Mercoledì 20 Gennaio 2010

Giustizia/Alfano: 2010 anno di riforma,processo breve strategico

Roma, 20 gen. (Apcom) - Parte lancia in resta il ministro della Giustizia Angelino Alfano e nella relazione annuale alle Camere sullo stato del settore mette nero su bianco che "il 2010 potrà passare alla storia come l'anno della compiuta riforma ordinaria e costituzionale del sistema giustizia". Alfano pronuncia queste parole nell'Aula del Senato, che soltanto la mattina, dopo due giorni di scontri tra le forze politiche, ha approvato la riforma dei tempi processuali, fissando i termini di durata massima dei procedimenti. Una norma, quella sul "processo breve", che ha fatto gridare l'opposizione allo scandalo, "è l'ennesima legge ad personam", hanno detto tutti i capigruppo di minoranza. Niente di più lontano dalla realtà, secondo il Guardasigilli. Secondo il ministro, questa norma è strategica, perchè "la lentezza dei processi è un nemico insidioso". Quanto alle riforme future, si tratta di ristrutturare il Csm e consolidare la sepatazione delle carriere.
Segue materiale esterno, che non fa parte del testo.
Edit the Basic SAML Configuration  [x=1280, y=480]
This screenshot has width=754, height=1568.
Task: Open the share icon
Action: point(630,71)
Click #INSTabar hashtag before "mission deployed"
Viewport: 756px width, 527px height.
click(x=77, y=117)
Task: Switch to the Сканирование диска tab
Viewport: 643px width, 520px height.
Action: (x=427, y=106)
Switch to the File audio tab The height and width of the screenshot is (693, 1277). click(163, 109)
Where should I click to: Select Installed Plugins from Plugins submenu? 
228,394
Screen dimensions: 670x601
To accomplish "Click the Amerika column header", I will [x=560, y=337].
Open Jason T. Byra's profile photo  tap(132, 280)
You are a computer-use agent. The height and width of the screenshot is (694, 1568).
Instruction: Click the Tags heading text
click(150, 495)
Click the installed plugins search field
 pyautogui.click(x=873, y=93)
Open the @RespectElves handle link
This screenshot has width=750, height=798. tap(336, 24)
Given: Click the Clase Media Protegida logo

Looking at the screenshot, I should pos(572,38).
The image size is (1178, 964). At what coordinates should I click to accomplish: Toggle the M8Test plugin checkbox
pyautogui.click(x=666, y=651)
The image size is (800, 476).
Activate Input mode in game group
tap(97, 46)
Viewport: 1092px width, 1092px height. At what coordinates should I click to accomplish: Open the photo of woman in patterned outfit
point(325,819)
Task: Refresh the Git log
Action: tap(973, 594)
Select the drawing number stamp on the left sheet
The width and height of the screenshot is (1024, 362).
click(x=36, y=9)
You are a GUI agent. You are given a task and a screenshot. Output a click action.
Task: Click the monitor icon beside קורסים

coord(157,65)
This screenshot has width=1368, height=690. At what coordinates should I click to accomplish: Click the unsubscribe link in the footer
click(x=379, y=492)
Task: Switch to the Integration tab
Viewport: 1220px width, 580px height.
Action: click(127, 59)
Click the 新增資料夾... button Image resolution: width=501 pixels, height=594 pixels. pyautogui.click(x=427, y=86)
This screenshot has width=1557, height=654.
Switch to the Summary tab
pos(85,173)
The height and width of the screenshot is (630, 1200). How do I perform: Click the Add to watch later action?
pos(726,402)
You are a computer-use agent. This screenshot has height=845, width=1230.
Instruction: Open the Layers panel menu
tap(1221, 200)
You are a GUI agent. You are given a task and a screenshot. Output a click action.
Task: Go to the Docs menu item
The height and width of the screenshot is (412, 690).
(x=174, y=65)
Quindi, ha annunciato oggi Alfano, occorre "ripensare adeguatamente la struttura, la composizione e la funzione del Consiglio superiore della Magistratura, ben oltre all'esigenza di innovarne il sistema elettorale, che può essere modificato con legge ordinaria". Poi, "per ottenere risultati duraturi occorre procedere alla riscrittura di alcune fondamentali e strategiche regole costituzionali che, ferma l'indipendenza e l'autonomia della magistratura, attribuiscano al giudice il ruolo centrale nell'esercizio della giurisdizione e garantiscano ad un separato ordine dell'accusa piena autonomia nell'esercizio dell'azione penale, nonchè nello svolgimento delle indagini sulle notizie di reato che ad esso pervengano". Il tutto con la benedizione del presidente del Consiglio, Silvio Berlusconi, che oggi è tornato a difendere il lavoro della sua maggioranza. "Non credo che il ddl sui tempi del processo - ha detto il premier - sia incostituzionale: l'Europa ci chiede tempi certi nei processi, la Costituzione ci dice che i processi devono avere tempi ragionevoli. Non escludo profili di incostituzionalità, ma dico che questa legge introduce tempi, seppure certi, che sono ancora eccessivi" perchè "non ragionevoli".